Power Beyond Borders: Addressing the Challenges of Regional Electricity Trade in Africa

Mekelle፡Telaviv, Nairobi, Pretoria, London, (Tigray Herald).

Power Beyond Borders: Addressing the Challenges of Regional Electricity Trade in Africa

The Grand Ethiopian Renaissance Dam (GERD) has come to symbolize Africa’s untapped energy promise and the urgent need for cross-border electricity trade to power the continent’s future.

Despite holding some of the world’s richest renewable resources hydropower, solar, geothermal, and natural gas more than 600 million Africans still live without reliable electricity. Experts say the problem is not scarcity, but disconnection. Fragmented policies, weak infrastructure, and political mistrust have left half the continent in the dark.

Electricity trade offers a way out. By pooling resources and building interconnectors, countries can share loads, reduce costs, and improve reliability. Ethiopia’s hydro exports to Kenya through the new interconnector demonstrate the benefits of regional integration. But the success also underlines the need for strong national systems; states without reliable domestic infrastructure cannot be dependable regional partners.

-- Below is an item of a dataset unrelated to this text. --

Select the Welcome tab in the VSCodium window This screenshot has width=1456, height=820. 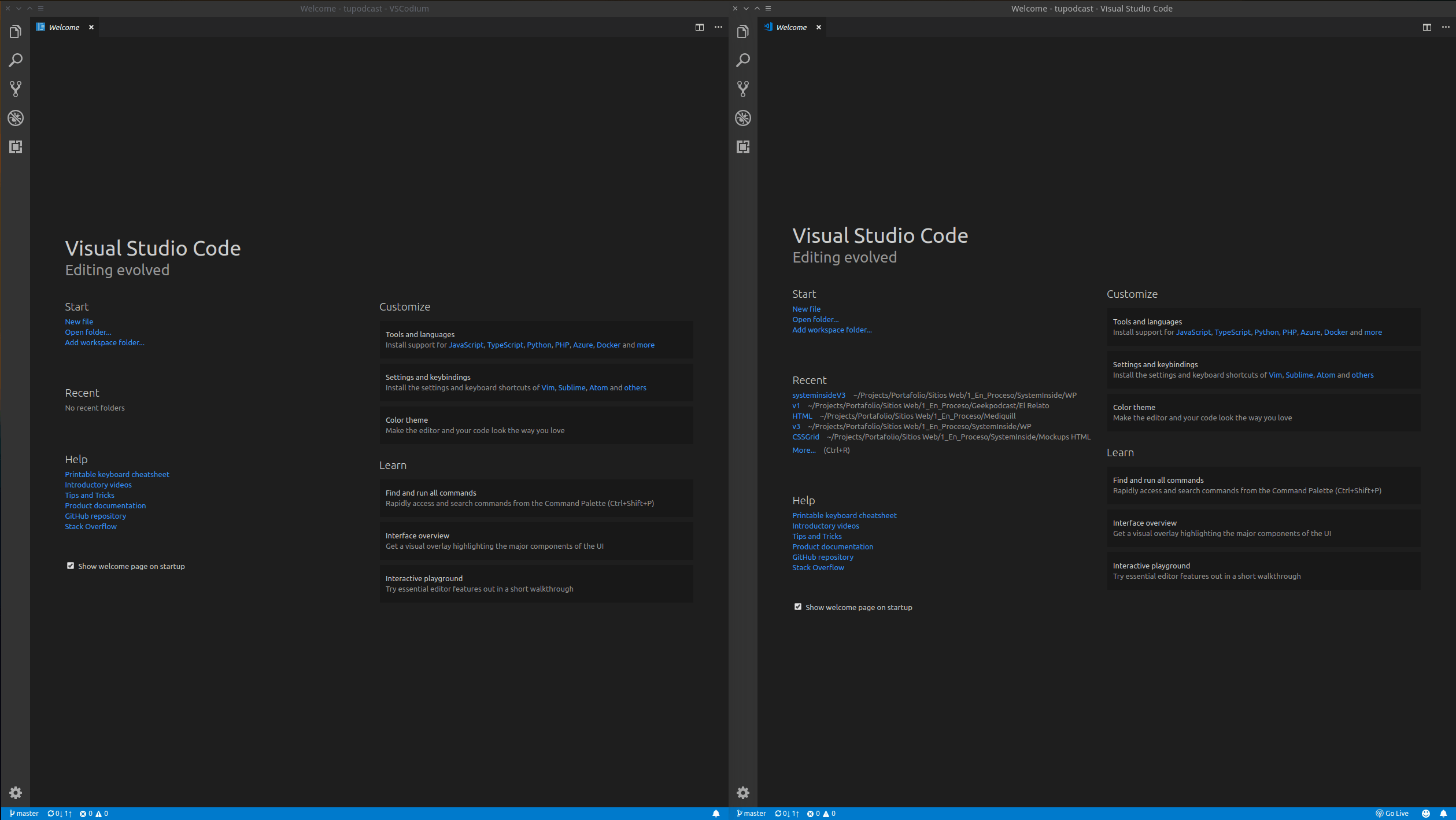click(x=64, y=27)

Progress remains slow. Many interconnector projects are stalled or underbuilt, while divergent tariffs and regulatory frameworks complicate trade. Financing is another hurdle: power pools require billions in long-term investment, but most countries struggle to attract low-risk capital. Ethiopia’s attempt to mobilize diaspora funding for GERD shows both the promise and limits of innovative financing.

Underlying all this is a trust deficit. Electricity trade demands confidence in payments, deliveries, and contracts all of which are vulnerable to political instability and shifting alliances.

Analysts argue that African governments must take the lead, harmonising tariffs, aligning standards, and empowering regional bodies like the Eastern Africa Power Pool and Southern Africa Power Pool to act as real market players. They also call for a new “power diplomacy” with states negotiating electricity deals with the same seriousness as trade and security agreements.

The stakes are enormous. Electricity is the foundation of modern life, from industry and digital economies to education and healthcare. Without it, Africa’s development stalls; with it, Agenda 2063 the African Union’s blueprint for prosperity and integration becomes attainable.

As the continent looks to the future, the challenge is clear: to turn energy abundance into shared prosperity, and to ensure Africa’s light is not just potential, but power in every home.